Several studies in the literature compare the efficacy of intralesional Glucantime with other topical and systemic drugs, showing an efficacy that exceeds 70%, similar rates if compared to systemic Glucantime. Although some studies report a lower cure rate, such as the intralesional application of meglumine antimoniate in Iran for L. major, with a low cure rate of 56%,20 other studies, particularly in Latin America, report cure rates that exceed 70% with similar efficacy to the systemic Glucantime, without showing statistically significant differences.7 In Brazil, Vasconcellos et al.8 reported a healing rate close to 80% in patients who received intralesional therapy, considerably reducing adverse effects and therapeutic expenditure.8 Soto and collaborators in Bolivia (2012) conducted an open-label trial comparing intralesional meglumine antimoniate with cryotherapy and placebo and found a cure rate of 70%, 20% and 17% respectively, with a difference that was statistically significant (p<0.001). Adverse events were minimal, presented only in 1/30 patients and consisted of local pain with the application.

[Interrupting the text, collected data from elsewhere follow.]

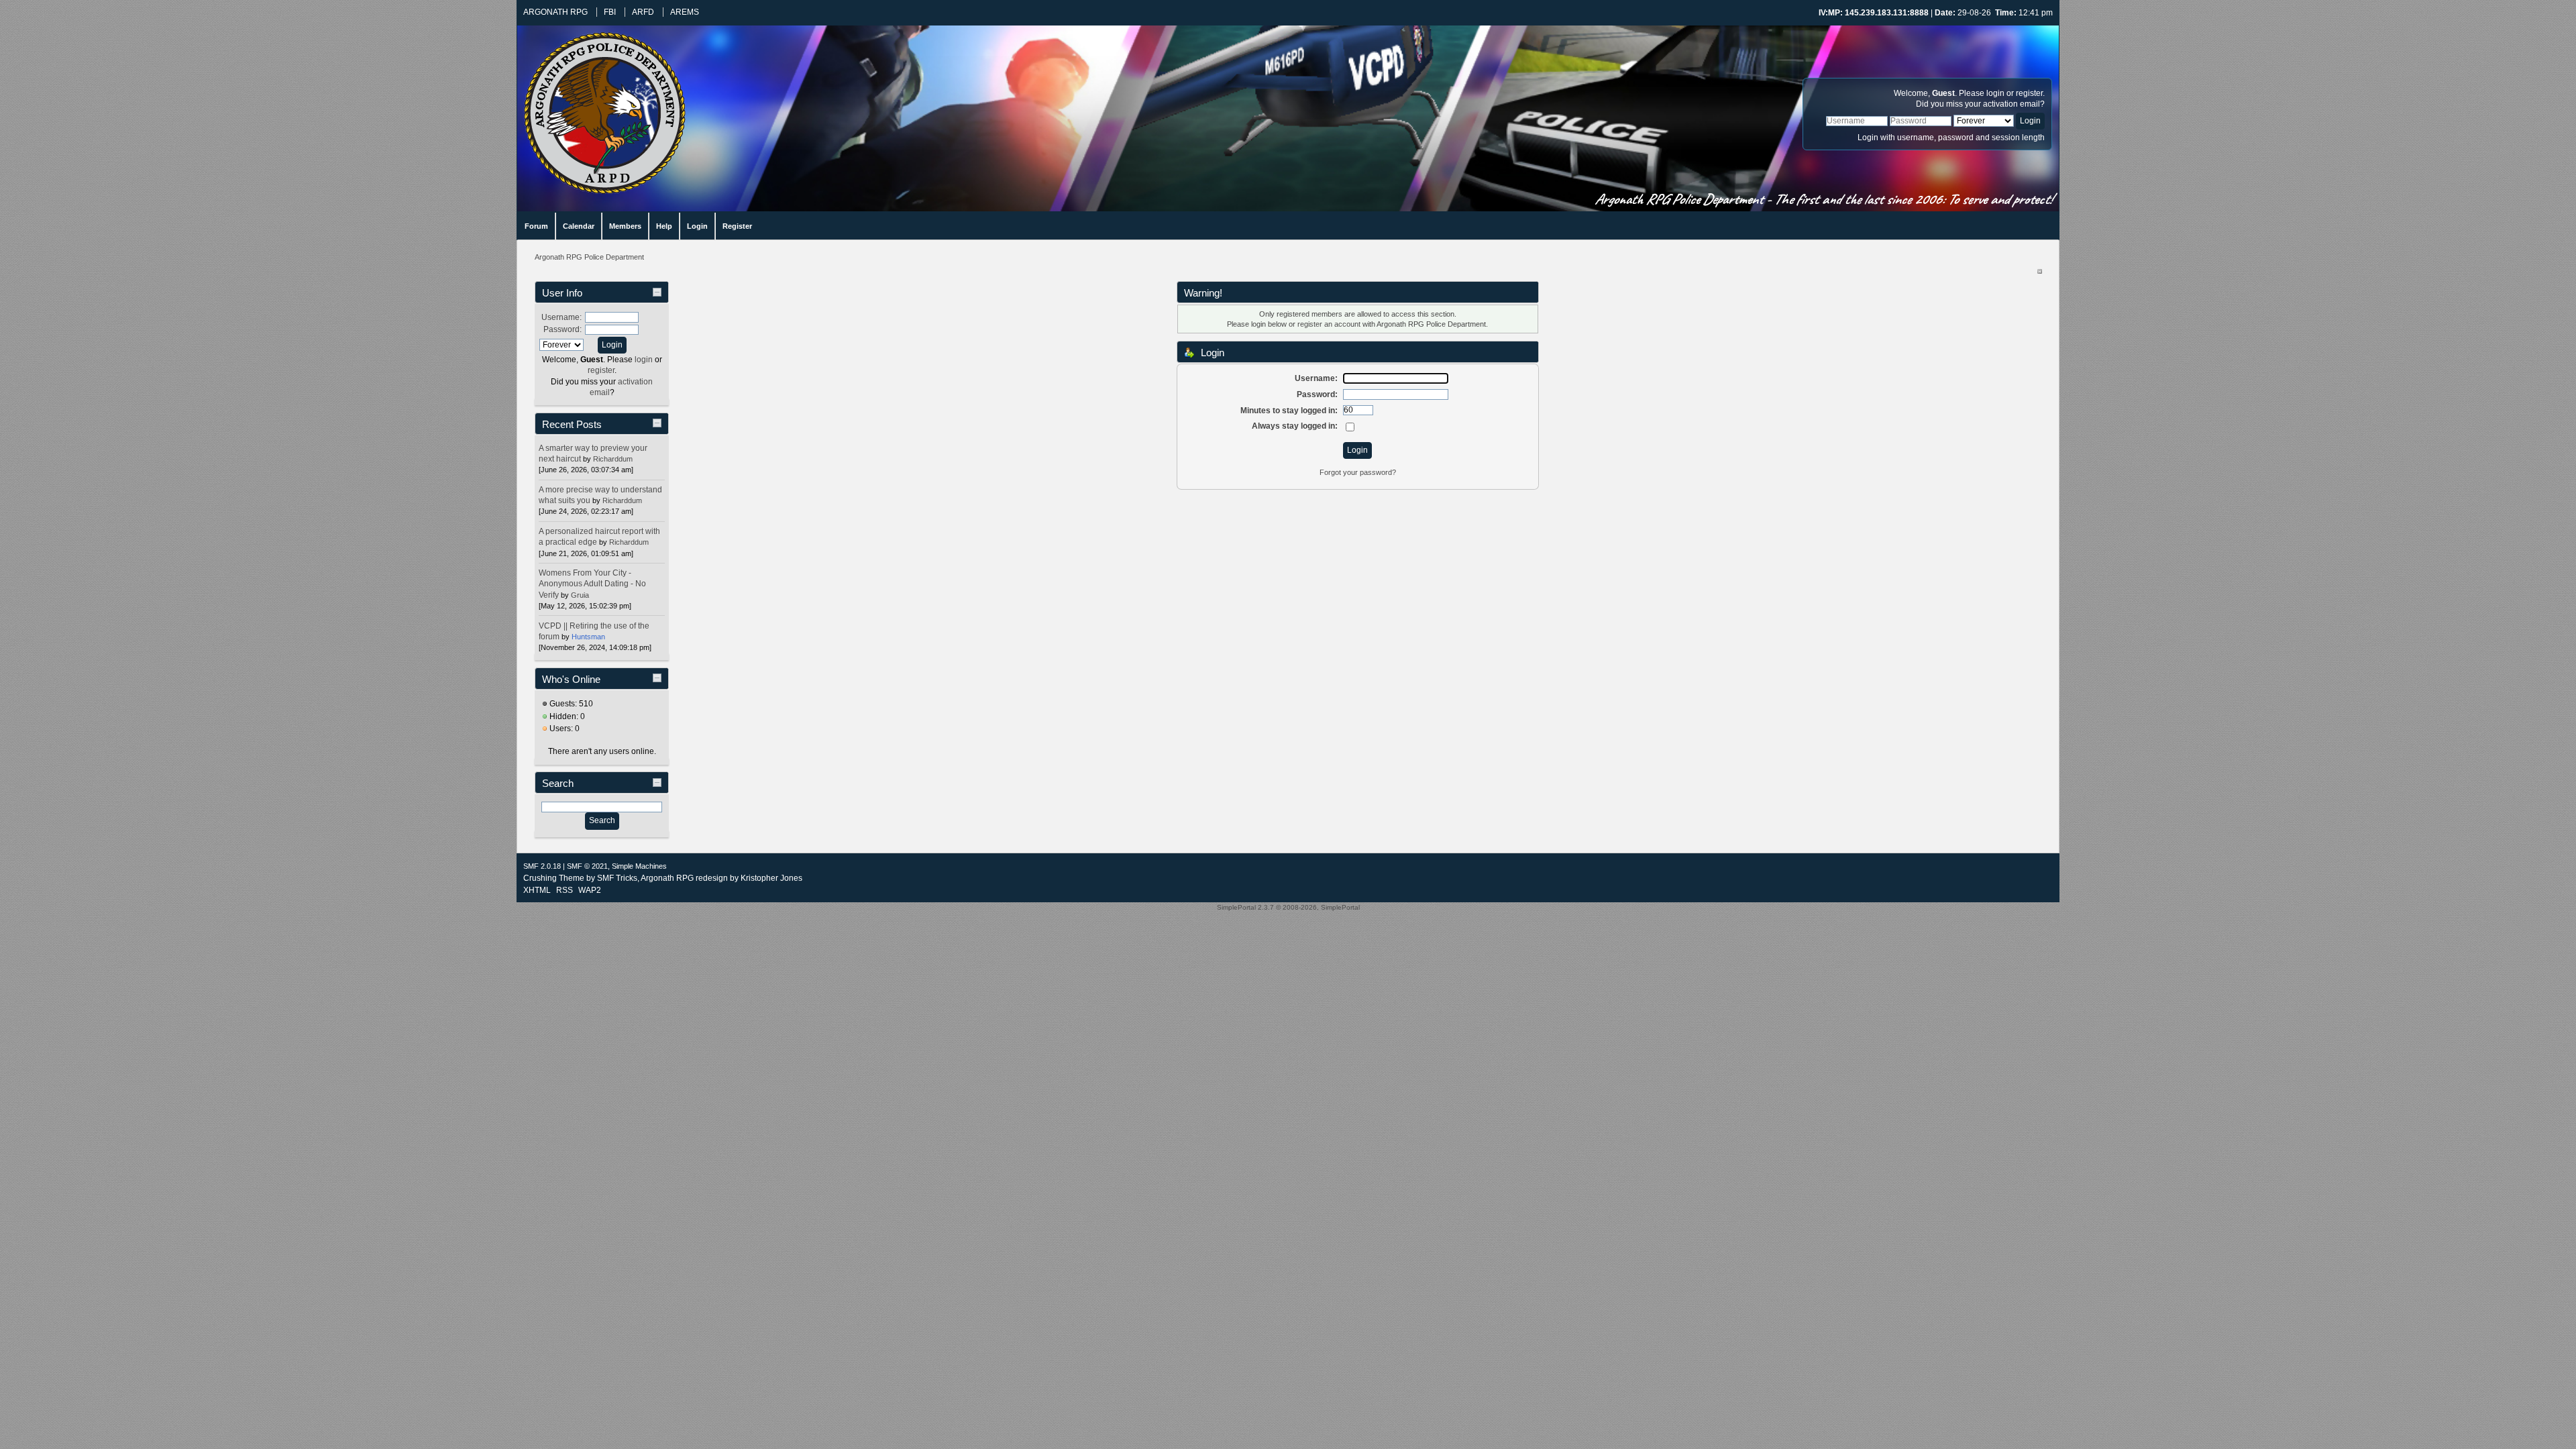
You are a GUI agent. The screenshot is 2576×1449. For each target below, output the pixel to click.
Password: (562, 329)
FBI (610, 12)
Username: (561, 317)
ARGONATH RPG (555, 12)
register (2029, 93)
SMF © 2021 (587, 866)
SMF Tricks (617, 878)
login (1995, 93)
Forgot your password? (1358, 472)
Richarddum (613, 459)
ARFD (643, 12)
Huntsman (588, 637)
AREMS (684, 12)
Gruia (580, 595)
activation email (2011, 104)
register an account (1328, 324)
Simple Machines (639, 866)
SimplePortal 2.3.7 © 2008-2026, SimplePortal (1288, 907)
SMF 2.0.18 (542, 866)
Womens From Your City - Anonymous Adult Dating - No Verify (592, 583)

This study did not include children under 12years of age.21

In travelers returning from endemic areas, the combination of intralesional antimony with cryotherapy is recommended for the treatment of uncomplicated cutaneous leishmaniasis, except for L. guyanensis and L. braziliensis infections in which parenteral therapy is preferred.22

The adverse effects of systemic therapy and the elimination of subclinical parasites by immune processes once most of the parasites in the cutaneous lesion have been eliminated favor local therapy; Likewise, with local treatment, treatment days are reduced, which implies lower transport costs, supplies and the number of injections. Immunocompetent patients, those with a single cutaneous lesion of less than 3cm, not located on a joint or facial area and that are not superinfected, are the best candidates for local therapy.4,23

This case of relapsed cutaneous leishmaniasis treated successfully with intralesional meglumine antimony could represent a therapeutic alternative for patients with single small lesions, particularly in patients who present limitations to systemic and supervised treatment, with relapsing lesions and with the advantage of generating less intolerance.

Acknowledgements

To the staff of the Colombian Institute of Tropical Medicine (ICMT-CES).

Conflict of interest

The author declares no conflict of interest.